■ Brief ■
Rewrite the listing from its first line through the line containing "This screenshot has width=735, height=413.", inclusive, as a Markdown table with the columns Row and Text. Number each line in Row and leave out blank lines.
● ● ● ●
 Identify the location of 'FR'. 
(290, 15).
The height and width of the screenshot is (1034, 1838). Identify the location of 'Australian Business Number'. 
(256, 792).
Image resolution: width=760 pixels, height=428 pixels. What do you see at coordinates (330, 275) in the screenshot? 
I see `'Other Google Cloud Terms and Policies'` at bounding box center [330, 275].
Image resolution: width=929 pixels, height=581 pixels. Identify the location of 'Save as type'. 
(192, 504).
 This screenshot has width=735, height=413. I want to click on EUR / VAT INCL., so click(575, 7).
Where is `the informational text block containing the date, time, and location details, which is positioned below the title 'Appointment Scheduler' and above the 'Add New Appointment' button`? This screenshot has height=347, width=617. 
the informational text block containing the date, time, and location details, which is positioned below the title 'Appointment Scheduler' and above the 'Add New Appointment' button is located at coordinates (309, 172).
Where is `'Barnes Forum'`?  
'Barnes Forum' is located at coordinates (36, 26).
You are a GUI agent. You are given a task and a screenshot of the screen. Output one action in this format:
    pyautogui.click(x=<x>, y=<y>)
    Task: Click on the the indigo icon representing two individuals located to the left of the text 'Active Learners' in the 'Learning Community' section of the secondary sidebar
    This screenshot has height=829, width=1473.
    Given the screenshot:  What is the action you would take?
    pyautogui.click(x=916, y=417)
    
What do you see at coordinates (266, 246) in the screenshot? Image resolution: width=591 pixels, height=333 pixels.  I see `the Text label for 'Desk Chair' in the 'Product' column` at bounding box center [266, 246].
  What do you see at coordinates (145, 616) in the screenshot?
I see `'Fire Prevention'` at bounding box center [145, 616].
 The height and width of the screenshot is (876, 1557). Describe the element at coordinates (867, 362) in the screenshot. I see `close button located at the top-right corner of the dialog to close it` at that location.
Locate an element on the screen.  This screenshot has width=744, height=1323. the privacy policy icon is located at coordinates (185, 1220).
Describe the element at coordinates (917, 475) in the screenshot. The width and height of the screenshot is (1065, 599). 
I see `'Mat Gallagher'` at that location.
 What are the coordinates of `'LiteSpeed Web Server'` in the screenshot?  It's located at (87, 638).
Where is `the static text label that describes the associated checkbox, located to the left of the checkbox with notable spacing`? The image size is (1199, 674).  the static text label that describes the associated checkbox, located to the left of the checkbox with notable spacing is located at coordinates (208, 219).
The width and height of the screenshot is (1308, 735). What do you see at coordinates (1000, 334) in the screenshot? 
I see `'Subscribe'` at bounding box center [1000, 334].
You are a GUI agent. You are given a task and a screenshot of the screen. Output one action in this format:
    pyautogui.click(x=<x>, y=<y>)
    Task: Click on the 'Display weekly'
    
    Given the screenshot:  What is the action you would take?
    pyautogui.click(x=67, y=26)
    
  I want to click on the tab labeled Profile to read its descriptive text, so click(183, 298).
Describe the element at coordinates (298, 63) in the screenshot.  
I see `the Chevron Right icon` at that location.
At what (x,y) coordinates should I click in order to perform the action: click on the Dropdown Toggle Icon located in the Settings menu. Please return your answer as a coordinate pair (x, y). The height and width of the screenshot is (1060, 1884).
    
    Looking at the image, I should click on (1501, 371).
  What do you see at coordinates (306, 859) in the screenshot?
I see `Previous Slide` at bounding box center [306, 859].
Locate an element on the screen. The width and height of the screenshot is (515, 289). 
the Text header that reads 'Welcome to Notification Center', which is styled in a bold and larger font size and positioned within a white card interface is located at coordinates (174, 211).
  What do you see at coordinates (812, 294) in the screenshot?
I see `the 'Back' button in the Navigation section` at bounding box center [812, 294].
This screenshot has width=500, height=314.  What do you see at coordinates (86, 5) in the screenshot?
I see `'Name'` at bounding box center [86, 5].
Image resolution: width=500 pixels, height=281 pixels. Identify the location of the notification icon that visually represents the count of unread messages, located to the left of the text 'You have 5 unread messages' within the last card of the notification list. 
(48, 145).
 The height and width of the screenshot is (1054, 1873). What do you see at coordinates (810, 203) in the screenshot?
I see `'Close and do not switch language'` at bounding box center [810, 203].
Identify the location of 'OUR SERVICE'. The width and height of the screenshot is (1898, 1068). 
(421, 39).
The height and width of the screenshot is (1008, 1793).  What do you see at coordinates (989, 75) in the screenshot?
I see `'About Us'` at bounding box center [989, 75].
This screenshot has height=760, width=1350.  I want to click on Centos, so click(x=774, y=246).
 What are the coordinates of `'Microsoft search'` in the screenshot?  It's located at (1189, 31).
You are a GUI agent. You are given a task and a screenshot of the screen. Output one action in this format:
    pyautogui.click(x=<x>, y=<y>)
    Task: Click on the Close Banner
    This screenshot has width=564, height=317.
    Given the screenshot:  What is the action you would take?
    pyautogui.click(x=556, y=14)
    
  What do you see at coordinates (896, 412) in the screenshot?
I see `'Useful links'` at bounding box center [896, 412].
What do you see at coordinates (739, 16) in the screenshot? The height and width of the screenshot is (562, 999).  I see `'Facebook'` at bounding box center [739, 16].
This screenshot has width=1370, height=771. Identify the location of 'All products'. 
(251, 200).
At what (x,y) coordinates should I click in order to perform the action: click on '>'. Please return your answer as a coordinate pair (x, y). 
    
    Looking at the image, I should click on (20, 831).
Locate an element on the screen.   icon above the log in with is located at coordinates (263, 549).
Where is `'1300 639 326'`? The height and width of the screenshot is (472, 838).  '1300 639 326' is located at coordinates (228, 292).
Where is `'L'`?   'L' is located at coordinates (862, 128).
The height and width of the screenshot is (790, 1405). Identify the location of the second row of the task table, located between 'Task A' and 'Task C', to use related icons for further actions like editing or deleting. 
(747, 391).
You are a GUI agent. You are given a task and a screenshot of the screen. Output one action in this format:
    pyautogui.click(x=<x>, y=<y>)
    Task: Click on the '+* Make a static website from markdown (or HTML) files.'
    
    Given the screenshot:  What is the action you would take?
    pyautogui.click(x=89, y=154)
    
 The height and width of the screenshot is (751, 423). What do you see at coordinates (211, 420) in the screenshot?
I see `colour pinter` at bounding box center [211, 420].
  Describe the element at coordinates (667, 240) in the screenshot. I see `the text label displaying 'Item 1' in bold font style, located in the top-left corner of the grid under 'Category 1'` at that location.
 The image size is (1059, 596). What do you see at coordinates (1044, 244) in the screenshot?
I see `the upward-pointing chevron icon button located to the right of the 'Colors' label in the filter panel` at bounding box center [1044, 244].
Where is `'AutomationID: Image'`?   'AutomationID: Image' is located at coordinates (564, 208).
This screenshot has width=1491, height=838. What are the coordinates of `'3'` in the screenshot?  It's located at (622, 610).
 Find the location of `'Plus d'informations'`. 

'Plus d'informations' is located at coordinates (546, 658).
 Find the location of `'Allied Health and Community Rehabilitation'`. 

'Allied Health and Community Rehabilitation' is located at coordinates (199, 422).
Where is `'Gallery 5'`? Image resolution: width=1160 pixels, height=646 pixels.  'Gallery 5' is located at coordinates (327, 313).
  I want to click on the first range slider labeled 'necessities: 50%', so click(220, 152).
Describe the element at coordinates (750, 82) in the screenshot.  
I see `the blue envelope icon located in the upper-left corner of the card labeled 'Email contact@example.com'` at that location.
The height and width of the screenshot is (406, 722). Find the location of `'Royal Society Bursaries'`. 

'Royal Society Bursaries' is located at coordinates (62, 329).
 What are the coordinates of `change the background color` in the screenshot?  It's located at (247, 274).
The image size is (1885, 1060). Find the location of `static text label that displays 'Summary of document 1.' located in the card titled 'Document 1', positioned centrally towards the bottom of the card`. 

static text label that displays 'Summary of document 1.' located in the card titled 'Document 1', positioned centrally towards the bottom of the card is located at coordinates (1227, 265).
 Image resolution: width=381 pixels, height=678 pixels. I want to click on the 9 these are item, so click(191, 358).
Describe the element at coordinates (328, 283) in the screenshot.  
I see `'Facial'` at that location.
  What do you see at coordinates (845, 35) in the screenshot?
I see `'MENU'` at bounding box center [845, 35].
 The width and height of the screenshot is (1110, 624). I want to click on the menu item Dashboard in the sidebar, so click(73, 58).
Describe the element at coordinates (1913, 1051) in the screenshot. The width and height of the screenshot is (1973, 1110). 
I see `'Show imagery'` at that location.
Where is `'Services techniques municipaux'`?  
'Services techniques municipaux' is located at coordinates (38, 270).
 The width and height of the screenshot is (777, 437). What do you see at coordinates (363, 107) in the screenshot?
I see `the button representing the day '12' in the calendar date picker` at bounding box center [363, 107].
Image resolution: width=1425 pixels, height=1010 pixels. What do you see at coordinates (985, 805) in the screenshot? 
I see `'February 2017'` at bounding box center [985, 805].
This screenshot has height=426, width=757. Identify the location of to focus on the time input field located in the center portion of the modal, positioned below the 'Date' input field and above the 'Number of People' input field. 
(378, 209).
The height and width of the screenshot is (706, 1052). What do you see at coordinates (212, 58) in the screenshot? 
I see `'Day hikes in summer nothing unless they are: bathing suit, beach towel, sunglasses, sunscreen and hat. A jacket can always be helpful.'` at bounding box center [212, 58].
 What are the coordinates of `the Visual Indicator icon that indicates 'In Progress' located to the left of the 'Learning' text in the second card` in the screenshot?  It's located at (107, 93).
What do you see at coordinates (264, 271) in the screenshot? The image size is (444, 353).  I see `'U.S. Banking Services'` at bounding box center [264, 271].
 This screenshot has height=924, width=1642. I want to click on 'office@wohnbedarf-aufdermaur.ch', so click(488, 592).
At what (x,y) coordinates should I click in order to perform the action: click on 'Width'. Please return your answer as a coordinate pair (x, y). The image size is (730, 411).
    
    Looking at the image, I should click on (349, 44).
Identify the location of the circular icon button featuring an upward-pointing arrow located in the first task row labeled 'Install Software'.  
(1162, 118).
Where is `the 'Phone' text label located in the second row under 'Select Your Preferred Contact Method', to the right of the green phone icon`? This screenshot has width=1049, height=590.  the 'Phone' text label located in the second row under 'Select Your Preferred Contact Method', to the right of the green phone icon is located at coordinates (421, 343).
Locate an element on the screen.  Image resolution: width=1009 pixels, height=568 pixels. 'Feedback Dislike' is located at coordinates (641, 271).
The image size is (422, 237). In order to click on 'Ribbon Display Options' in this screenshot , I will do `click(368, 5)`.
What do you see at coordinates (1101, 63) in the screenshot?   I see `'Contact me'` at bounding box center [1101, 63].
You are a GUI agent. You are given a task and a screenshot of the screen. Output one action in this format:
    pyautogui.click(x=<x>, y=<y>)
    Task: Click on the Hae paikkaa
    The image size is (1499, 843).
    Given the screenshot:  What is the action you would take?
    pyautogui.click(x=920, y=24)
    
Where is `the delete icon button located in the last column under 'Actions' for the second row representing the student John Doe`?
● ● ● ●
■ Final answer ■
| Row | Text |
|---|---|
| 1 |  Identify the location of 'FR'.  |
| 2 | (290, 15). |
| 3 | The height and width of the screenshot is (1034, 1838). Identify the location of 'Australian Business Number'.  |
| 4 | (256, 792). |
| 5 | Image resolution: width=760 pixels, height=428 pixels. What do you see at coordinates (330, 275) in the screenshot?  |
| 6 | I see `'Other Google Cloud Terms and Policies'` at bounding box center [330, 275]. |
| 7 | Image resolution: width=929 pixels, height=581 pixels. Identify the location of 'Save as type'.  |
| 8 | (192, 504). |
| 9 |  This screenshot has width=735, height=413. I want to click on EUR / VAT INCL., so click(575, 7). |